Álex Cardero

Personal information
- Full name: Alejandro Suárez Cardero
- Date of birth: 25 August 2003 (age 22)
- Place of birth: Oviedo, Spain
- Height: 1.74 m (5 ft 9 in)
- Position: Midfielder

Team information
- Current team: Cultural Leonesa (on loan from Oviedo)

Youth career
- Juventud Estadio
- Oviedo

Senior career*
- Years: Team / Apps / (Gls)
- 2020–2023: Oviedo B / 81 / (14)
- 2021–: Oviedo / 26 / (2)
- 2024: → Arenteiro (loan) / 20 / (1)
- 2025–2026: → Mirandés (loan) / 17 / (1)
- 2026: → AEK Larnaca (loan) / 13 / (1)
- 2026–: → Cultural Leonesa (loan) / 0 / (0)

= Álex Cardero =

Spanish footballer (born 2003)

Alejandro "Álex" Suárez Cardero (born 25 August 2003) is a Spanish footballer who plays as a central midfielder for Cultural y Deportiva Leonesa, on loan from Real Oviedo.

==Club career==
Born in Oviedo, Asturias, Cardero joined Real Oviedo's youth setup from Juventud Estadio CF. He made his senior debut with the reserves on 18 October 2020, starting in a 0–1 Segunda División B home loss against UP Langreo.

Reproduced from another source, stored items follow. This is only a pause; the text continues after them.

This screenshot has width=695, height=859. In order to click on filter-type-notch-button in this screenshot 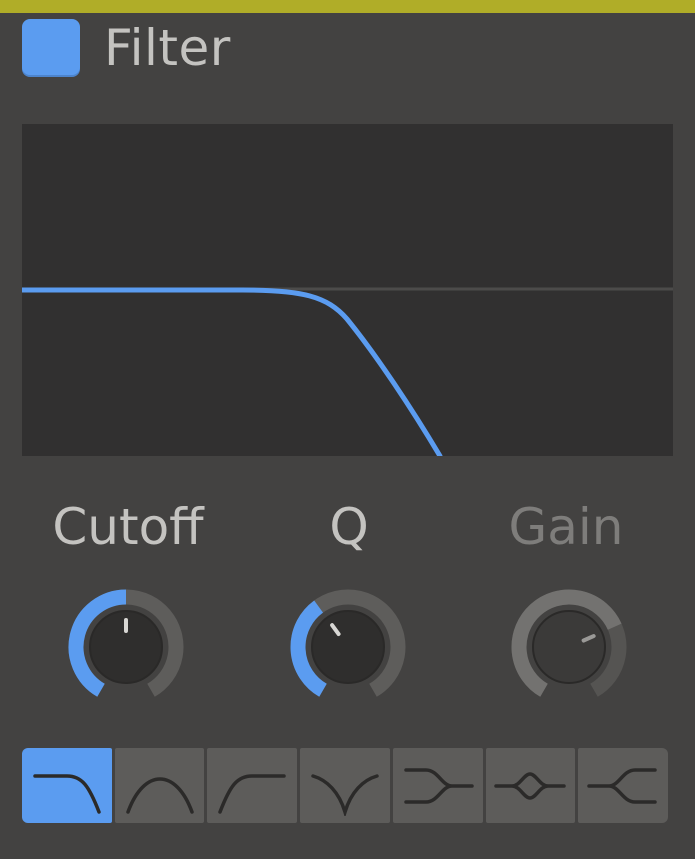, I will do `click(345, 786)`.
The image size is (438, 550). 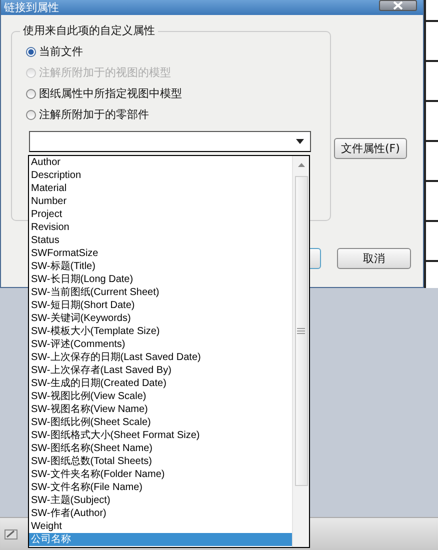 I want to click on list-item: SW-图纸格式大小(Sheet Format Size), so click(x=160, y=436).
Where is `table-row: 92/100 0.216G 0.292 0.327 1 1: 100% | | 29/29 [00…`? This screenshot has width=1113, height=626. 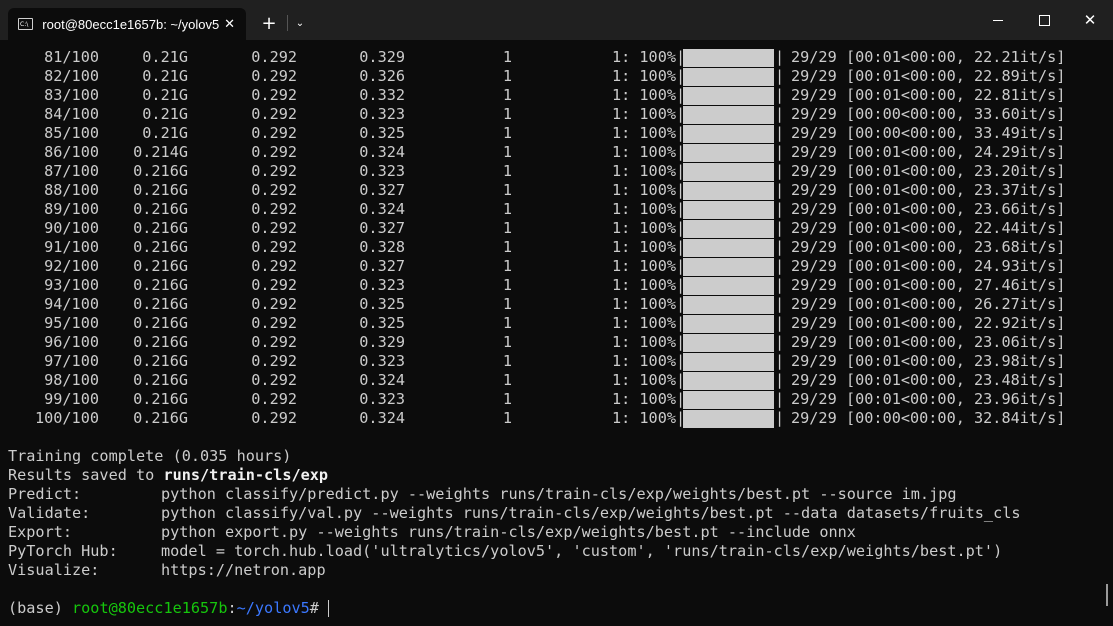 table-row: 92/100 0.216G 0.292 0.327 1 1: 100% | | 29/29 [00… is located at coordinates (556, 266).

Cardero made his first-team debut on 29 May 2021, coming on as a late substitute for Alejandro Arribas in a 2–2 home draw against CD Tenerife in the Segunda División.

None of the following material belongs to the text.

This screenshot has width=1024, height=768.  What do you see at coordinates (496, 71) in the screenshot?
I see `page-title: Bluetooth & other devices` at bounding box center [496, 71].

On 21 March 2023, Cardero renewed his contract with Oviedo until 2026. He scored his first professional goal on 21 December, netting the equalizer in a 1–1 away draw against Villarreal CF B.

On 3 January 2024, Cardero was loaned to Primera Federación side CD Arenteiro for the remainder of the season. Upon returning, he started to feature regularly with the first team of the Carbayones during the 2024–25 campaign, which ended in promotion to La Liga.

On 13 August 2025, Cardero further extended his link until 2028, but was loaned to CD Mirandés in the second division seven days later. The following 31 January, his loan was cut short, and he moved to Cypriot club AEK Larnaca FC also in a temporary deal.

On 10 August 2026, Cardero moved to Cultural y Deportiva Leonesa in division three on a one-year loan deal.